If Science is to Save Us (book cover)

Shermer and Rees discuss:

  • Existential threats or serious problems to solve?
  • overpopulation
  • biodiversity loss
  • climate change
  • AI and self-driving cars, robots, and unemployment
  • his bet with Steven Pinker
  • how science works as a communal activity
  • scientific creativity
  • science communication
  • science creativity
  • Why aren’t there more women and people of color in STEM fields?
  • verification vs. falsification: from Francis Bacon to Karl Popper
  • Bayesian reasoning and scientific progress
  • Model Dependent Realism and the nature of reality
  • Fermi’s Paradox: where is everyone (ETIs)?
  • the “fine-tuning” of the universe and Intelligent Design Creationism
  • Secular Intelligent Design and the future of super computers and AI
  • science and religion
  • his disagreement with Richard Dawkins
  • why he’s an atheist but wants to be buried in the Presbyterian church in which he was raised
  • mysterian mysteries: are there things we can never know, even in principle?

Martin Rees is Astronomer Royal, former President of the Royal Society, Fellow (and former Master) of Trinity College, Cambridge, and Emeritus Professor of Cosmology and Astrophysics at the University of Cambridge. He sits as a member of the UK House of Lords. He is the author of many bestselling popular science books, including: On the Future; Just Six Numbers; Before the Beginning; and Our Final Hour. His newest book is If Science is to Save Us.

About the Book

There has never been a time when “following the science” has been more important for humanity. At no other point in history have we had such advanced knowledge and technology at our fingertips, nor had such astonishing capacity to determine the future of our planet.

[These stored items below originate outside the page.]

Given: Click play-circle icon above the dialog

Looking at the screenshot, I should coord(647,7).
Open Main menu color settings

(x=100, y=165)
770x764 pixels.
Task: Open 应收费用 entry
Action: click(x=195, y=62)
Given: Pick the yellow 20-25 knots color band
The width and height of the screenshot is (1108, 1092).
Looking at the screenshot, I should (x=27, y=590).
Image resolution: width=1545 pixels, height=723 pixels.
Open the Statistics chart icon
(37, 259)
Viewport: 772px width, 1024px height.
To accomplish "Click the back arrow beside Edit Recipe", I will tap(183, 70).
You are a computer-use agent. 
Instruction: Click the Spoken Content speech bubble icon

But the decisions we must make on how science is applied belong outside the lab and should be the outcome of wide public debate. For that to happen, science needs to become part of our common culture. Science is not just for scientists: if it were, it could never save us from the multiple crises we face. For science can save us, if its innovations mesh carefully into society and its applications are channeled for the common good.

As Martin Rees argues in this expert and personal analysis of the scientific endeavour on which we all depend, we need to think globally, we need to think rationally and we need to think long-term, empowered by twenty-first-century technology but guided by values that science alone cannot provide.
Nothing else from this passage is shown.